What this task involves:
Only the lines from the one containing "Where should I" through the end of the listing are to be transcribed, exactly and with both ends included.

Recorded data:
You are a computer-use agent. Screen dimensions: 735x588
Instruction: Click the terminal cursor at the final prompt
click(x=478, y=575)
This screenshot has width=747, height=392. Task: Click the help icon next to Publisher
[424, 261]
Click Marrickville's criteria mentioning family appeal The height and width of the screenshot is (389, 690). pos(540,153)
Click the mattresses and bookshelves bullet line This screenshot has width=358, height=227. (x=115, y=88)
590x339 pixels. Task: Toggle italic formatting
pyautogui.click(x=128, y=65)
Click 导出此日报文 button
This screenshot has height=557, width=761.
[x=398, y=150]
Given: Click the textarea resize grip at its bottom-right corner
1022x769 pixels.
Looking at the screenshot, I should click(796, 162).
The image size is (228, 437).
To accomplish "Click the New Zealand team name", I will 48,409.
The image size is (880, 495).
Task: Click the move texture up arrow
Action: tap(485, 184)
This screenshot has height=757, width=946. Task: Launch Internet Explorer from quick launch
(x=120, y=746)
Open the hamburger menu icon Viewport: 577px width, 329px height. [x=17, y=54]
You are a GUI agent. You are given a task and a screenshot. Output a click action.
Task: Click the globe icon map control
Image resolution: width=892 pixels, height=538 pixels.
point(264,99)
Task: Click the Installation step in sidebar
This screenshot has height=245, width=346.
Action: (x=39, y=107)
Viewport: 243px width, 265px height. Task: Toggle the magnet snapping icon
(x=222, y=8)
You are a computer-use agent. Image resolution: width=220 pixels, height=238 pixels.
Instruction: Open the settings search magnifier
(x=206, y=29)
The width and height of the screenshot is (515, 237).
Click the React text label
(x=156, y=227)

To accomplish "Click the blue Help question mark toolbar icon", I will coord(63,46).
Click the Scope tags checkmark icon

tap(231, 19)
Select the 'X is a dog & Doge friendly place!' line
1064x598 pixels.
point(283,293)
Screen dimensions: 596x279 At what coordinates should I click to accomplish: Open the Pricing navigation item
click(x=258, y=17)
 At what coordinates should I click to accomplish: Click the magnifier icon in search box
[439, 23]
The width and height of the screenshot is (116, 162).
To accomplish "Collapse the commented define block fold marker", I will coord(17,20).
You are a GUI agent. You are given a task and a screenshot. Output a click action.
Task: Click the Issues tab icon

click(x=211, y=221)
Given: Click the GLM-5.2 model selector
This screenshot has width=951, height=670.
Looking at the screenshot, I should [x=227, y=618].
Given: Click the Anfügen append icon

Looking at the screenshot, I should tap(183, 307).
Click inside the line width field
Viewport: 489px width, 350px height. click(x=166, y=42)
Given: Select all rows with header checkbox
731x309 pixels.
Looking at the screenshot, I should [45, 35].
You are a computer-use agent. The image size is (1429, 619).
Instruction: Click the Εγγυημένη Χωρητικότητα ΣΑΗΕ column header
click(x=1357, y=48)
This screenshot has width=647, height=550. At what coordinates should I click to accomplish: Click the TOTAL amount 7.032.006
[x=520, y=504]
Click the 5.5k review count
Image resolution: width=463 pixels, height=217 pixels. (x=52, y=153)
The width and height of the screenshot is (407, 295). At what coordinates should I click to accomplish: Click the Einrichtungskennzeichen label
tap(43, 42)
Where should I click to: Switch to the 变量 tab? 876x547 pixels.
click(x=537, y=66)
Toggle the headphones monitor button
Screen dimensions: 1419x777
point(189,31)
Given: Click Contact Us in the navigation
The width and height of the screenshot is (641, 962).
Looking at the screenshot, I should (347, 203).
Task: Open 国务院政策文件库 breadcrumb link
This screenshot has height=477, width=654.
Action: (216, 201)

Response:
Where should I click to: Switch to the 变量 tab? 876x547 pixels.
click(x=537, y=66)
Toggle the headphones monitor button
Screen dimensions: 1419x777
point(189,31)
Given: Click Contact Us in the navigation
The width and height of the screenshot is (641, 962).
Looking at the screenshot, I should (347, 203).
Task: Open 国务院政策文件库 breadcrumb link
This screenshot has height=477, width=654.
Action: (216, 201)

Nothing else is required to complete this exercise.